Text under study:
━━━━━━━━━━━━━━━━━━━━
SEMCAD X was the first FDTD toolkit on the market to offer hardware acceleration. Hardware acceleration in SEMCAD is achieved with the Acceleware library or, as an alternative, with the new CUDA library available from SPEAG. With simulation speeds of 700 – 3000+ MCells/s, SEMCAD X is in a league of its own for solver performance.
Please contact us to request performance information related to your specific applications. The following examples highlight the advanced performance of SEMCAD X simulations performed with the Acceleware library 11.0.3 (Floriana) and the new SPEAG CUDA solver in very large, very complex geometries:
| SEMCAD X Simulation | Benchmark 1 | Benchmark 2 | Benchmark 3 |
| Model | car, driver, phone |
head with implant |
PCB |
| frequency (MHz) | 1800 |
64 | 500 – 2000 |
| No. time step | 5896 | 406435 | 404530 |
| computational domain (million cells) |
296.6 | 355.8 | 286.2 |
| excitation |
antenna | resonator | coax line |
| ABC | UPML 8 lyrs | UPML 11 lyrs | UPML 9 lyrs |
| Solver Performance | Benchmark 1 | Benchmark 2 | Benchmark 3 |
| Acceleware GPU Solver Speed (Mcell/s)* | 3075 | 2815 | 2373 |
| Acceleware GPU Solver Time (hh:mm) | 00:59 | 28:40 | 120:11 |
| SPEAG CUDA GPU Solver Speed (Mcell/s)* | 2990 | 2782 | 2723 |
| SPEAG CUDA GPU Solver Time (hh:mm) | 01:03 | 29:03 | 104:44 |
| CPU Solver Speed (Mcell/s)** | 27 | 19.8 | 15.6 |
| CPU Solver Time (hh:mm) | 52:21 | 2043:00 | 280:00 |
** HPxw9400 workstations with Dual Core AMD Opteron 2216 at 2.4 GHz and 16 GB of RAM
The performance power of SEMCAD X is also great for smaller simulation domains that fit in a single GPU. The examples following table were executed with a single NVIDIA Tesla C2070/C2075 card. For comparison with dual and quad-core architectures, see Fig. 1.
━━━━━━━━━━━━━━━━━━━━
Task:
Update the text on SEMCAD X hardware acceleration, beginning at the words "SEMCAD X was" and stopping after "for solver performance.", with every "Acceleware library" replaced by "Acceleware software". Work from the text above and nothing else.

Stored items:
━━━━━━━━━━━━━━━━━━━━
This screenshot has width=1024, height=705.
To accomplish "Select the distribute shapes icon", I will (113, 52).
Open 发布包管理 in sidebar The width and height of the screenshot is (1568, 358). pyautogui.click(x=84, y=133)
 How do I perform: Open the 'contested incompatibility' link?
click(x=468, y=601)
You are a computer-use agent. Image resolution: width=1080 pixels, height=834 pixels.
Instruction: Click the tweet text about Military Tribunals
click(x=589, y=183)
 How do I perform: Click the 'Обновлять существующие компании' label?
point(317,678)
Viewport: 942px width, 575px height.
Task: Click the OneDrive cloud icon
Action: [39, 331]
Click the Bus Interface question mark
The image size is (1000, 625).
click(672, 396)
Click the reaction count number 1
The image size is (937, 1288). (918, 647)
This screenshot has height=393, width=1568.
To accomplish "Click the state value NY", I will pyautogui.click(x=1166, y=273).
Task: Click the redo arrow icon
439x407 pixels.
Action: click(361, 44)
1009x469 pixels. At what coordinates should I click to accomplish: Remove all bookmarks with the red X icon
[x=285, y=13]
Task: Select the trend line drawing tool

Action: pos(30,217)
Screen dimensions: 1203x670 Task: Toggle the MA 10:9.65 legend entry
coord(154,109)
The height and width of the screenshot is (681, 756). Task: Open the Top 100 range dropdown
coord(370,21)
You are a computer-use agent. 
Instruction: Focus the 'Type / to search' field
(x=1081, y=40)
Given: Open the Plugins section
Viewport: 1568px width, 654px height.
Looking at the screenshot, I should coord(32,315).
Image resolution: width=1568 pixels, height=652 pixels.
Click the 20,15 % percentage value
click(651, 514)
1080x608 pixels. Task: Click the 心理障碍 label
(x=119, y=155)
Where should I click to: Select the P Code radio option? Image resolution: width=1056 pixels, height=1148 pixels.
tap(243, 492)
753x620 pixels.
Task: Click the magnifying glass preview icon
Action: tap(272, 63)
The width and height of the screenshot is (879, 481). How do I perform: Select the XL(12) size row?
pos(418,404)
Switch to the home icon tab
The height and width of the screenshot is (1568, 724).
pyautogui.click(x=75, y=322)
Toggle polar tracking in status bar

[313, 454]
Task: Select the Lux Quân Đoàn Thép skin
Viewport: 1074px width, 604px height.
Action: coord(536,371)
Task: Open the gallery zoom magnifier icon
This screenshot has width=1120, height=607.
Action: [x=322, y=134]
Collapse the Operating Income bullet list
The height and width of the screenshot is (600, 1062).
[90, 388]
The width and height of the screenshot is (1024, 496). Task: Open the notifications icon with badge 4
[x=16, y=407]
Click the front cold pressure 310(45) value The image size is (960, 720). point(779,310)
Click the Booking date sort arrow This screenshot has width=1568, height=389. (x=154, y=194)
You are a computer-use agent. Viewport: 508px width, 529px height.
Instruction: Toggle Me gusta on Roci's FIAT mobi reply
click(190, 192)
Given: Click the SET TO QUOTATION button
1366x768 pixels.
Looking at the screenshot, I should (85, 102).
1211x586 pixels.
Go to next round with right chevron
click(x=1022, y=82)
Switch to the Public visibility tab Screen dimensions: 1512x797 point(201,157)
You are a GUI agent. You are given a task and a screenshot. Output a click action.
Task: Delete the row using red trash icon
━━━━━━━━━━━━━━━━━━━━
Your solution:
SEMCAD X was the first FDTD toolkit on the market to offer hardware acceleration. Hardware acceleration in SEMCAD is achieved with the Acceleware software or, as an alternative, with the new CUDA library available from SPEAG. With simulation speeds of 700 – 3000+ MCells/s, SEMCAD X is in a league of its own for solver performance.